Starbucks to close 600 US outlets

Move comes as car makers announce lowest sales in 15 years in double blow to economy.

Starbucks coffee barista US economy slowdown
Starbucks shares rose by almost five per cent after the news [Reuters]

Valerie O’Neil, a Starbucks spokesperson, said most of the employees affected by the cuts would be moved to nearby shops, but that she did not know exactly how many jobs would be lost.

Peter Bocian, Starbucks chief financial officer, said the decision to make the cuts should improve the company’s domestic profitability.

Boyce Watkins, a US economic expert, told Al Jazeera that Starbucks had expanded rapidly and felt it could do no wrong in the market.

Howevr, in reality it was not able to maintain its high growth and the company’s move to concentrate on profits and not market dominance was the right one. 

Founder returns

In January, Starbucks brought back Howard Schultz, the company’s founder and chief executive, to turn around the company.

Schultz targeted 100 stores for closure – a number that grew by 500 when firm plans were announced on Tuesday.

He has also ended plans for opening new outlets and shifted the company’s most ambitious expansion efforts to international markets.

Starbucks said the 600 shops were either unprofitable now or were not expected to meet future profit levels.

All of the targeted units are close to another Starbucks outlets, Bocian said.

“This is validating some of the critics who said they were opening stores too close to one another,” said James Walsh, an analyst at Coldstream Capital Management, a Starbucks investor.

Auto slump

undefined
GM said its US sales fell sharply
in June [EPA]

US car sales fell to 1,189,000 in June down 13 per cent, according to a report by Autodata, a market research firm.

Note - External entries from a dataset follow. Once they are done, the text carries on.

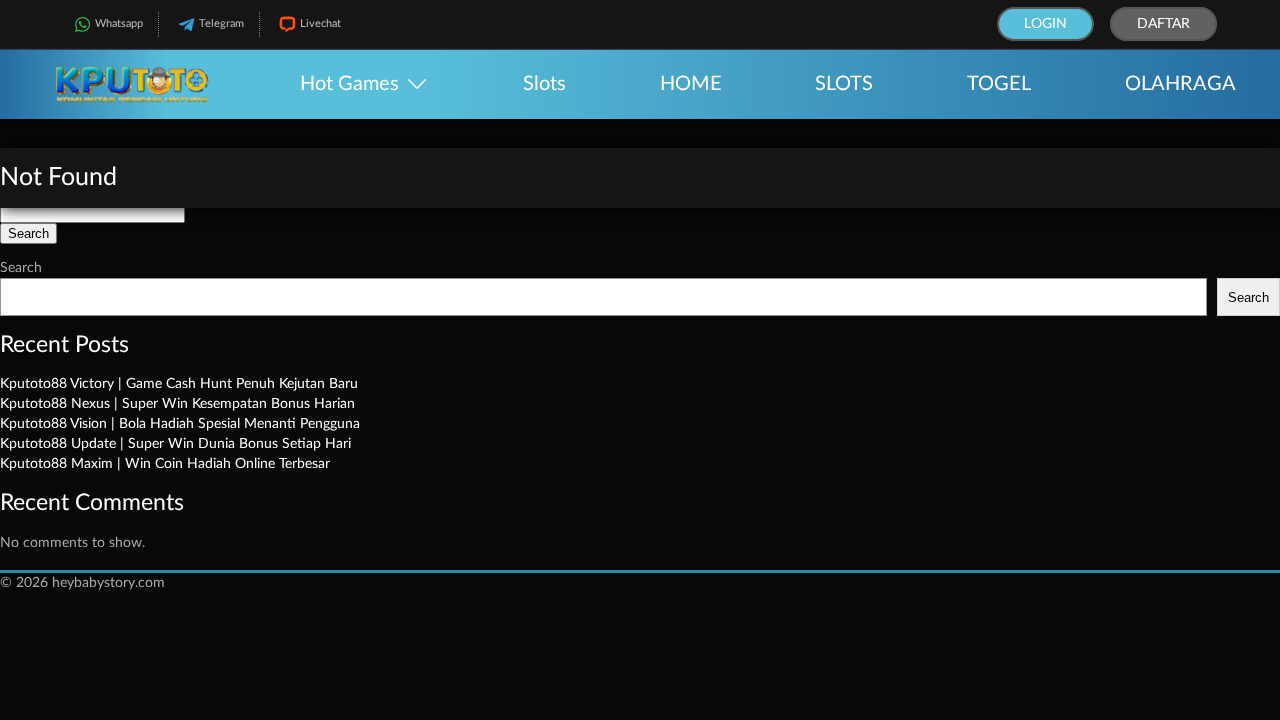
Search (21, 268)
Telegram (221, 23)
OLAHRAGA (1180, 84)
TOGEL (999, 84)
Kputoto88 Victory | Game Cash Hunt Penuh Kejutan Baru (179, 384)
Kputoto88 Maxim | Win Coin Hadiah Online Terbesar (165, 464)
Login (1045, 24)
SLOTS (844, 84)
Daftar (1163, 24)
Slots (544, 84)
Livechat (320, 23)
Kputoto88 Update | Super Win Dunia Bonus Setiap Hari (175, 444)
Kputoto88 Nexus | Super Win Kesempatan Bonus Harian (177, 404)
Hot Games (349, 84)
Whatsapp (119, 23)
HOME (691, 84)
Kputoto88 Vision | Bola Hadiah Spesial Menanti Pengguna (180, 424)
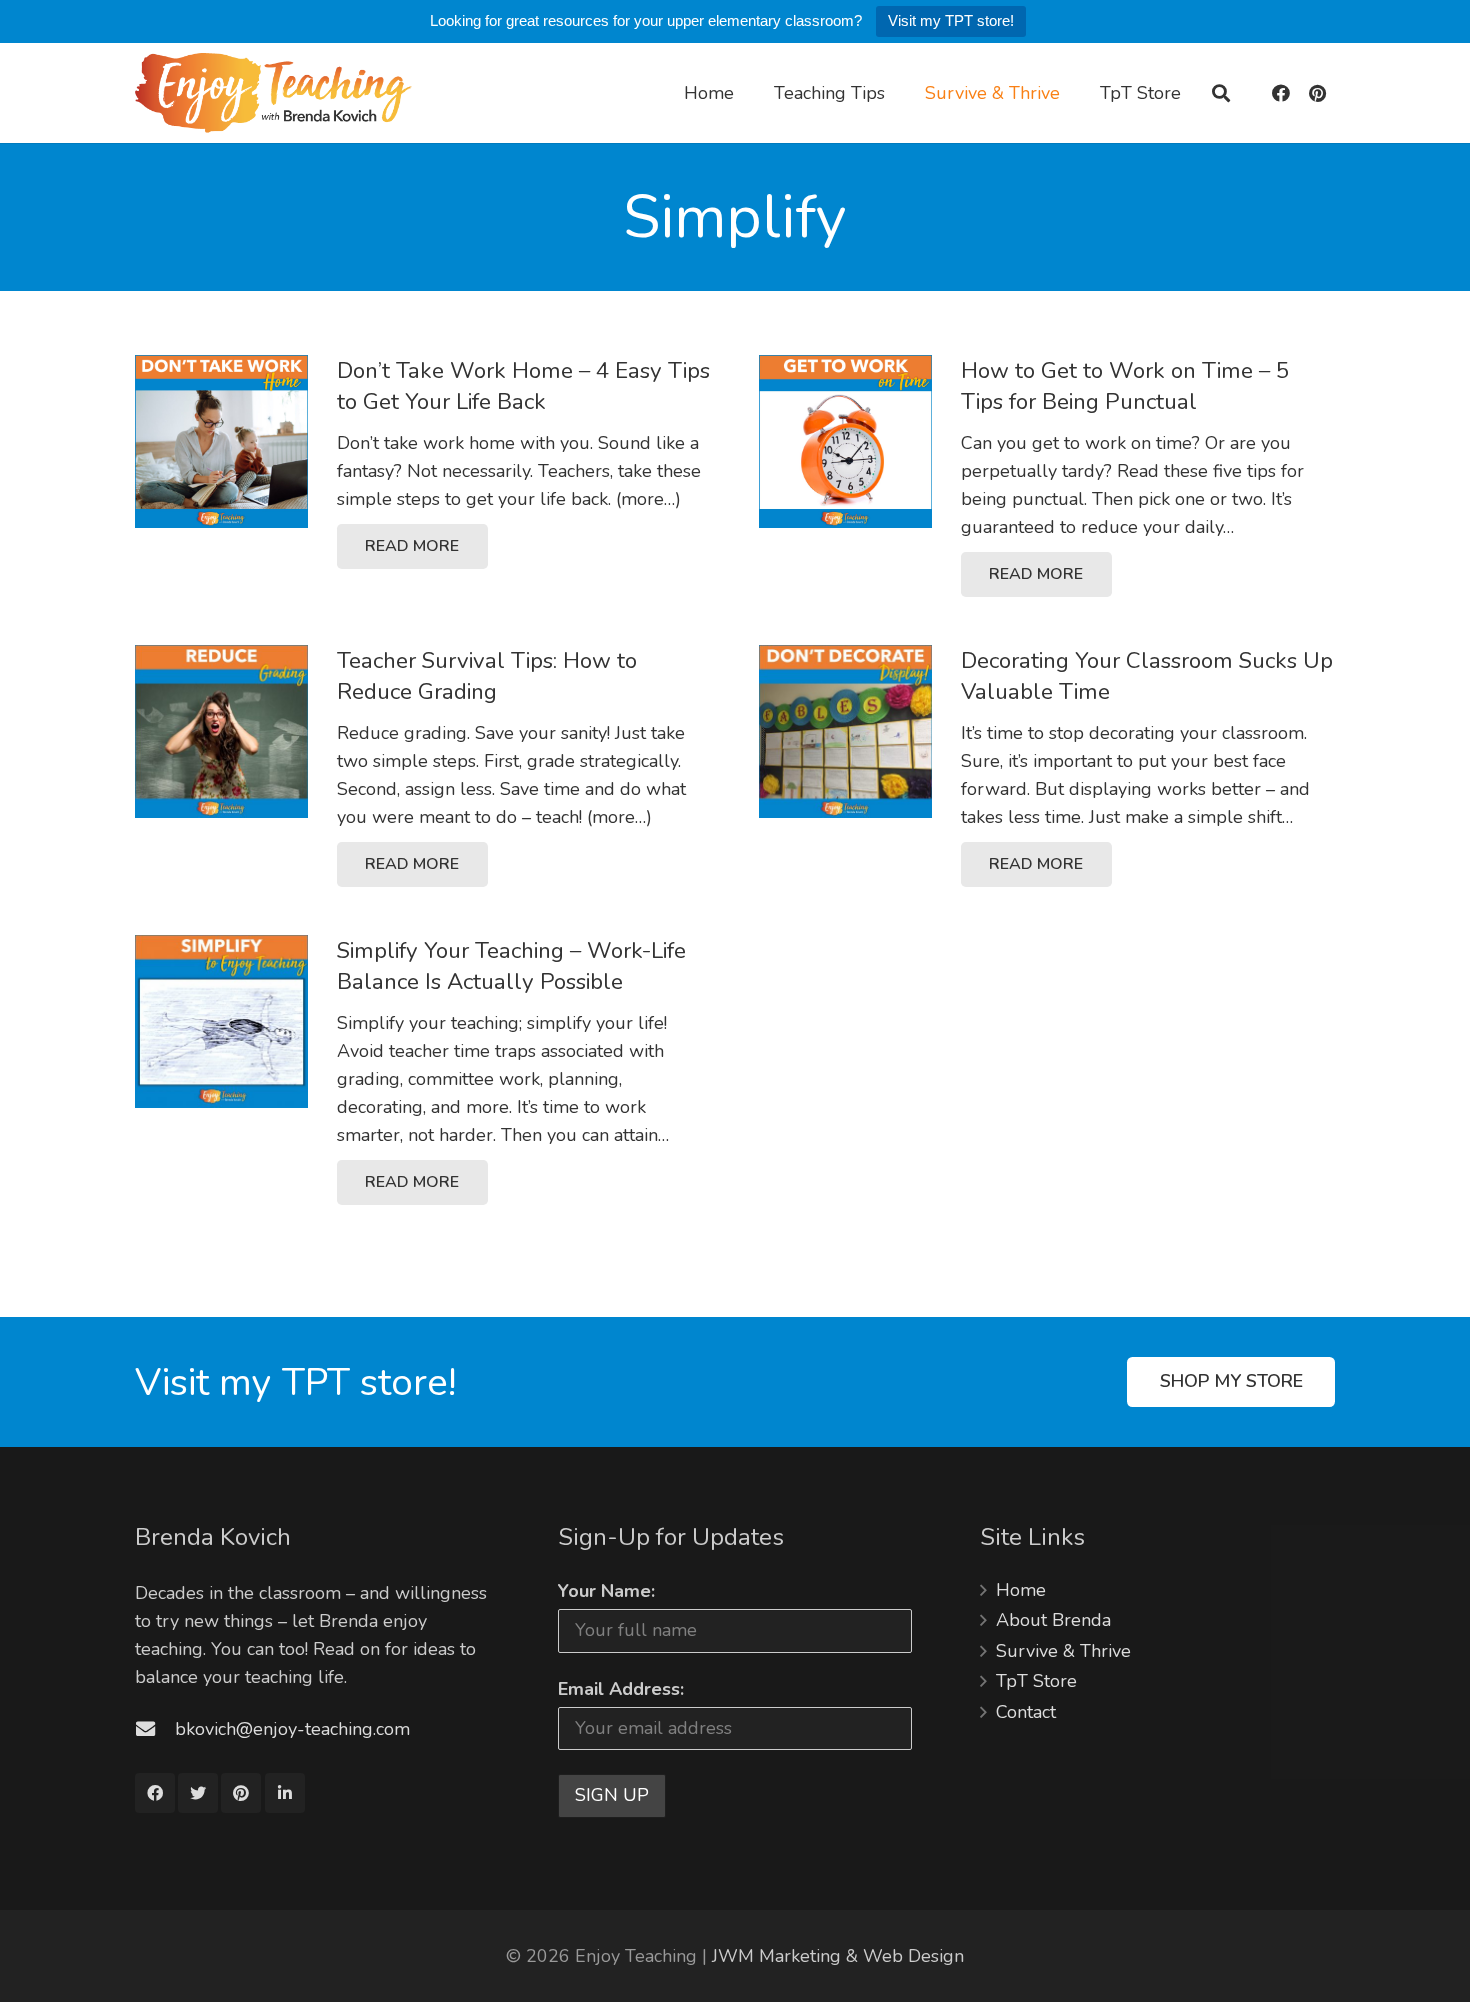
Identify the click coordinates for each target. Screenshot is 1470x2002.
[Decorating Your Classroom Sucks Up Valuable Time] (845, 731)
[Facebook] (1281, 93)
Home (1021, 1590)
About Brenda (1053, 1620)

“The four-dollar (per gallon) gasoline, the recession in housing and a collapse in consumer confidence has kept people sitting on their hands,” said David Healy, an analyst at Burnham Securities.

“It’s the worst possible situation for the industry, because not only are sales slow but you have a mix problem where the profitable vehicles like the SUVs (sports utility vehicles) are hard to give away and they can’t build enough of the small fuel-efficient vehicles.”

General Motors, the largest US car maker, said its US sales fell 18.5 per cent in June to 265,937, holding off a challenge from Toyota, a Japanese firm, in the domestic market.

Adjusted for selling days, the decline was 8.3 per cent, the company said.

Toyota reported a 21.4 per cent drop in US sales or 11.5 per cent adjusted for number of sales days in June.

The US remains on the edge of recession after being hit by an international credit crunch and a housing slump sparked by the subprime mortage crisis.